My bullshit tank is overflowing.  I cannot fit any more bullshit in 2017.  The tank will just rupture.  My filter when faced with immediate bullshit is next to nothing.  I have no resistance to the impulse of telling someone exactly where to put their bullshit.  So, when someone walks by me on the street and bumps into me and then tells me to say excuse me, you know what I do.  I say “YOU say excuse me.”  Because I’m done!  I am done excusing the bullshit I hear and see and face every day.  Someone recently told me that they had no time in their day because they were working constantly.  Then I saw them and heard them with my own ears make a hair and nail appointment.  Is this a prank?  Am I being punked?

This year I have seen it all.  I have seen arguments, job insecurity, sickness, death, financial struggle, disappointment, you name it.  I have heard “hang in there” so much that is it almost laughable.  So when someone is complaining about gaining a pound over the weekend, or not being able to get reservations at a restaurant, I have no response.  Why?  Because there is no more room in the bullshit tank.  I cannot take anymore.  And I am not looking for sympathy or to compete with someone to say my year was worse or anything like that.  We all have our issues and drama.  This is more of a mere warning that I cannot sugar coat my feelings and emotions anymore.  So these next two months people better saddle the FUCK Up!

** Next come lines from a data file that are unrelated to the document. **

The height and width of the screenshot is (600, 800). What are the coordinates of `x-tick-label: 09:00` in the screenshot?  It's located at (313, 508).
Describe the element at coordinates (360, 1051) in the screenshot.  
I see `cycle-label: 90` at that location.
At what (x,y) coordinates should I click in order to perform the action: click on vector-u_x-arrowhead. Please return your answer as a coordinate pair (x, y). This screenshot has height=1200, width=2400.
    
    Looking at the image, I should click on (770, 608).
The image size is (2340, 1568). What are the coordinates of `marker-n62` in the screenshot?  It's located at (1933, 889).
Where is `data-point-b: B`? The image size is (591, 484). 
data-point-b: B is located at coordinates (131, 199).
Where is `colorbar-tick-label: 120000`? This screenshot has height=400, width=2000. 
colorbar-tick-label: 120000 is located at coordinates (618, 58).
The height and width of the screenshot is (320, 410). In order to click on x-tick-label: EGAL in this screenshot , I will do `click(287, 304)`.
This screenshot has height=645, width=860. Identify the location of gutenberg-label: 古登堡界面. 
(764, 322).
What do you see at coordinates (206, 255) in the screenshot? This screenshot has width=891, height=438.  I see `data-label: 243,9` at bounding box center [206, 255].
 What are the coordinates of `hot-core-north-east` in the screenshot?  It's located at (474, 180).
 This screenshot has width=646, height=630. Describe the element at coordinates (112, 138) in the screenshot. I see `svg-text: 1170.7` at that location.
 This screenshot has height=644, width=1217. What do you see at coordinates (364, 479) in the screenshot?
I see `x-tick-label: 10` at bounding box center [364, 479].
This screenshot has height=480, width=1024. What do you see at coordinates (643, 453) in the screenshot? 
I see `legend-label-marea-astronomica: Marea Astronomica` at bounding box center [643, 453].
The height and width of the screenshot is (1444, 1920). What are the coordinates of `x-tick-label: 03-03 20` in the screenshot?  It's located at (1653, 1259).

With an attitude as lighthearted as mine, you are probably wondering what the rest of 2017 looks like.  Well, for the next two months, I envision a lot of forward thinking.  A lot of thinking about what is ahead.  What are my long-term goals, what do I seek in my life, career, etc.?  How can I set myself up to NOT have a year like 2017 again?  I intend to prioritize time with family and friends and also prioritize alone time—time that I can do exactly what I want to do which will probably include cooking, yoga, boxing, and watching the Holiday Baking Championship that starts next Monday on the Food Network.  I plan to set some wheels in motion for amazing things to happen next year. 
I cannot just set up some goals and when New Years roles around, drink some champagne and hope it goes ok (didn’t work).  I need to start making moves on what I want to achieve.  I need to start that now. 

As I look at my 2017 goals/new year’s resolutions, I see that most of them were not accomplished.  I wanted to read more (I am currently reading IT and if I finish it, that will be the only book I completed this year).  I wanted to take a trip/book a trip to another country.  Well, I am still here in ‘Merica and haven’t left since Trump got elected.  I wanted to keep things from frustrating me.  I wanted to be more balanced.  Other than becoming better at headstands, my balance sucks and I tend to be either firing at all ends, exerting all my energy, or exhausted, wishing that the deliveryman had a key so he could open the door and put the food right in front of me.

But, I can start anew.  I can be wiser of what I set out to do and have a positive outlook for the future.  Just two more months.  And perhaps I will make some room in my bullshit tank in 2018 but for now, be afraid . . . be VERY afraid.